Le gouvernement de la Polynésie française a rendu son avis sur ce projet de décret le 14 décembre 2016 : il se prononce sans ambiguïté sur la suppression de la notion de risque négligeable à l’article 4.V de la loi de reconnaissance et d’indemnisation des victimes des essais nucléaires. Cet avis rejoint les avis exprimés par le Président de l’Assemblée de la Polynésie française et des trois associations polynésiennes Moruroa e tatou, Tamarii Moruroa et 193 qui, tous, ont demandé le retrait du risque négligeable de la loi. Il est important de souligner cette unanimité des Polynésiens qui, de ce fait, demandent que la loi d’indemnisation s’appuie sur le principe de présomption de causalité.
Le 19 janvier 2017, lors du débat au Sénat sur le projet de loi sur l’égalité réelle Outre-mer, Mme Ericka Bareigts, ministre des outre-mer, dépose un amendement inattendu introduisant dans la loi Morin le texte du projet de décret qui ne tient pas compte de l’avis exprimé par les institutions et associations polynésiennes et sans aucune consultation préalable.

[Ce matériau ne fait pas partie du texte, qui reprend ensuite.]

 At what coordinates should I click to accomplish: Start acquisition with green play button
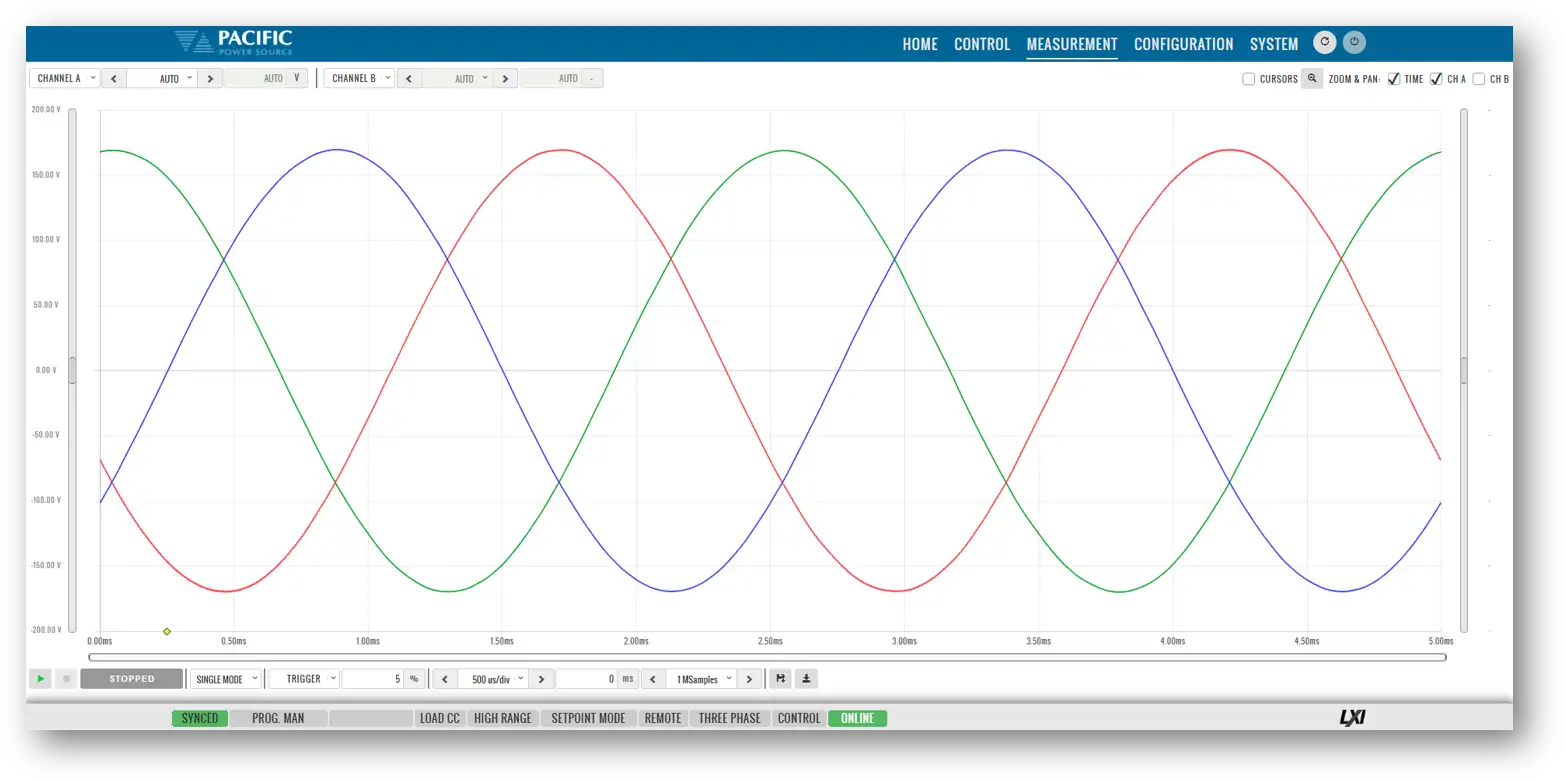40,679
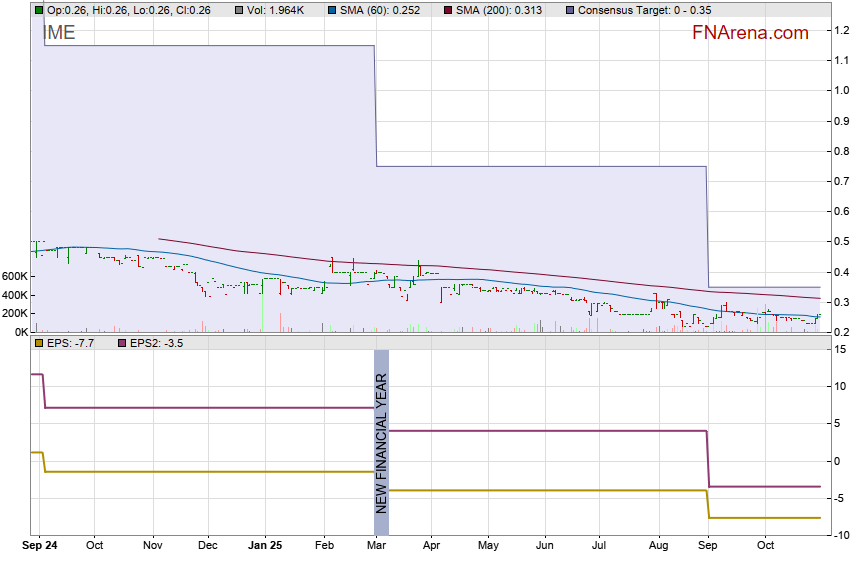Click the 1.2 price axis label
The height and width of the screenshot is (566, 859).
tap(842, 31)
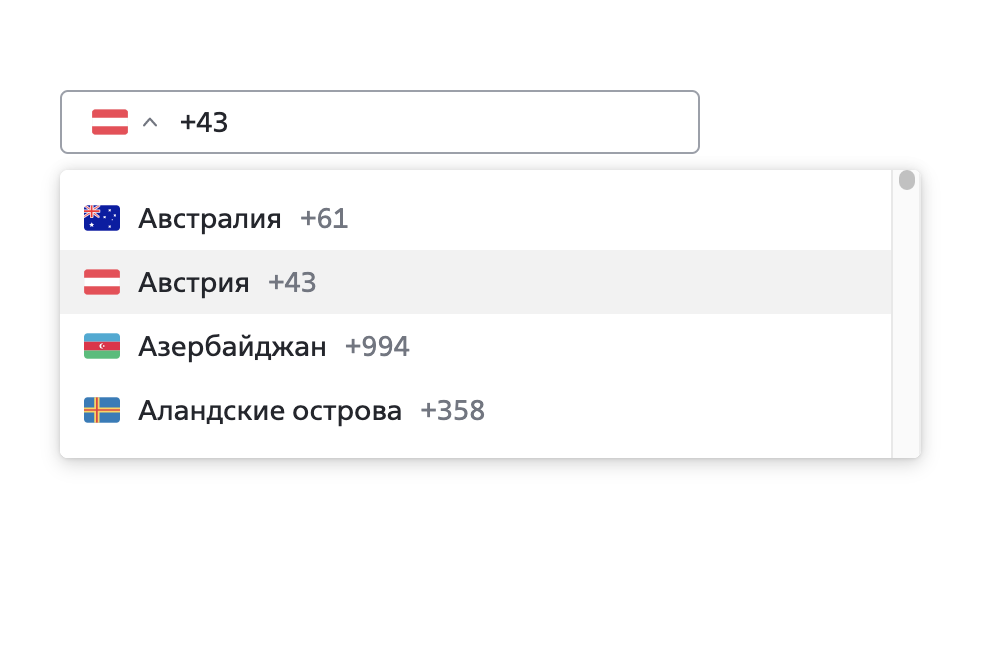Click the scrollbar thumb of the country list
The image size is (994, 658).
click(x=906, y=180)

Cet amendement fixe un seuil de 0,3 % en-dessous duquel le risque que l’une des maladies radioinduites puisse être attribuée aux essais nucléaires.
Il est étonnant qu’un montant chiffré (0,3 %) puisse être fixé dans la loi sans que la méthode utilisée pour y parvenir soit indiquée ou évaluée. Rappelons que cette méthode utilisée par le Comité d’indemnisation des victimes des essais nucléaires pour examiner les demandes a permis, selon le rapport 2015 du CIVEN, de rejeter 98 % des 1042 demandes d’indemnisations déposées.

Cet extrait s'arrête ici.